Uma das questões que mais impactaram a dívida do Cruzeiro, conforme Sérgio, é a falta de arrecadação em jogos da série B. “No mês de agosto ocorreu o início do Campeonato Brasileiro Série B, infelizmente sem público pelo fato da pandemia ainda ser uma realidade no nosso meio, mas já nos foram repassados R$ 5 milhões referente a parte da receita ‘cota televisiva ano 2020’. Obtivemos êxito na negociação de atletas no montante de R$ 18 milhões”, completa.

Thiago Neves perdeu pênalti na derrota contra o CSA (Foto: Bruno Haddad/CEC)

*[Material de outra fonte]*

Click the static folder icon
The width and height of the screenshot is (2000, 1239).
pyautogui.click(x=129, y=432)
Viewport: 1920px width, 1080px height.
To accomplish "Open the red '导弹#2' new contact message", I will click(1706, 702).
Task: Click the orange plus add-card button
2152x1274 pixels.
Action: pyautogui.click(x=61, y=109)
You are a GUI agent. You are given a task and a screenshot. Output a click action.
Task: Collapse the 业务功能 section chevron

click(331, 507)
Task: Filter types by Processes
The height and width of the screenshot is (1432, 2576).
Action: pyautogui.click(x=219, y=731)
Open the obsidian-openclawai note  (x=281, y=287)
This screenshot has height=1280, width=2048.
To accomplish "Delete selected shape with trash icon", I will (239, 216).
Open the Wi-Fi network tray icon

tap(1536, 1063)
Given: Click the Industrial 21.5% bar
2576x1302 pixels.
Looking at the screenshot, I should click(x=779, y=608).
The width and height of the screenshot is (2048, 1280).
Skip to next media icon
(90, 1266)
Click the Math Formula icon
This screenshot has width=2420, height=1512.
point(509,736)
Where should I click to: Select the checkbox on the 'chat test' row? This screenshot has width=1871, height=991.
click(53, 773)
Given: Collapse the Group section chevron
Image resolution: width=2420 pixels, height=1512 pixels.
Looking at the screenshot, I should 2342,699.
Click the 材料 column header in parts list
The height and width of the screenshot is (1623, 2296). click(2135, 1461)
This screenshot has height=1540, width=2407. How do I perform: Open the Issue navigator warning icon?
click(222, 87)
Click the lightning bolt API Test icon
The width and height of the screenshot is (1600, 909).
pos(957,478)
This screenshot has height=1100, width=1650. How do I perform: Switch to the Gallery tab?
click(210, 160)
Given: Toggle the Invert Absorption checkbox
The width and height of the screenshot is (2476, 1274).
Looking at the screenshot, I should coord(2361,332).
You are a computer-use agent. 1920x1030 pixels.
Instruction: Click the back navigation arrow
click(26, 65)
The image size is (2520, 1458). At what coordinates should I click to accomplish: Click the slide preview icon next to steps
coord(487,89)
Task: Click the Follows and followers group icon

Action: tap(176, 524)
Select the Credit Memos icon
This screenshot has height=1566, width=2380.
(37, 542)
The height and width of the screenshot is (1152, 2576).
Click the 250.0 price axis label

Principais efeitos da acumulação da dívida bilionária do Cruzeiro: 

  • R$ 111 milhões como Provisões para contingências;
  • R$ 52 milhões como variação cambial negativa, por conta dos passivos em moeda estrangeira e a desvalorização do real no período;
  • Além disso, há R$ 43 milhões de custo líquido de liberação de atletas;
  • R$ 18 milhões de custo de amortização atletas profissionais;
  • Mais R$ 11 milhões com atualização de parcelamentos;
  • R$ 11 milhões de custo de acordos/indenizações de processos judiciais;
  • Por fim, R$ 15 milhões de impairment de atletas.

Péssima campanha na série B 

A dívida do Cruzeiro também deve ter interferido no resultado do time dentro das quatro linhas, uma vez que o time fez uma campanha pífia. Uma das forças do time, jogar como mandante (com os jogos no Mineirão e no Independência), o Cruzeiro disputou 19 partidas na Série B. Mas foram apenas seis vitórias, com sete empates e seis derrotas. Aproveitamento de apenas 43,86% dos pontos. Em 2021, será o segundo ano consecutivo em em que o clube permanece na segunda divisão do futebol brasileiro.

Justiça nega bloqueio de valor da venda de jogador Orejuela pela dívida do Cruzeiro

O atacante Sassá está cobrando do Cruzeiro na Justiça o valor de R$ 311.701,36. O valor é por atrasos no pagamento de direitos de imagem no período entre maio e agosto de 2019. A informação é do site Globo Esporte.

Para tentar receber a quantia, os advogados do atleta solicitaram o bloqueio do dinheiro da venda do lateral colombiano Orejuela para o São Paulo, efetuada recentemente. Mas, o pedido foi negado pelo juiz da 8ª Vara Cível de Belo Horizonte. A negativa do bloqueio partiu do juiz Armando Ghedini Neto, que negou o pedido de tutela antecipada de urgência para o bloqueio de aproximadamente R$ 13,5 milhões.